Exercise >> Format as a JSON list of strings the lines starting at the one containing "has width=1096, height=775." and ending at the one containing "center [198, 224].", one string per line, leaving out blank lines.

Records provided >>
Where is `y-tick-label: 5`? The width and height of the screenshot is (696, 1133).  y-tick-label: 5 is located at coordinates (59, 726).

---

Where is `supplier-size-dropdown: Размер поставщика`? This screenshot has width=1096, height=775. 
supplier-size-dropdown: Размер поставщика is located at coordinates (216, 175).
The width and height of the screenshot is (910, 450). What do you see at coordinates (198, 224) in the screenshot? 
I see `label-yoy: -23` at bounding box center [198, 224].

Task result >>
[
  "Where is `supplier-size-dropdown: Размер поставщика`? This screenshot has width=1096, height=775. ",
  "supplier-size-dropdown: Размер поставщика is located at coordinates (216, 175).",
  "The width and height of the screenshot is (910, 450). What do you see at coordinates (198, 224) in the screenshot? ",
  "I see `label-yoy: -23` at bounding box center [198, 224]."
]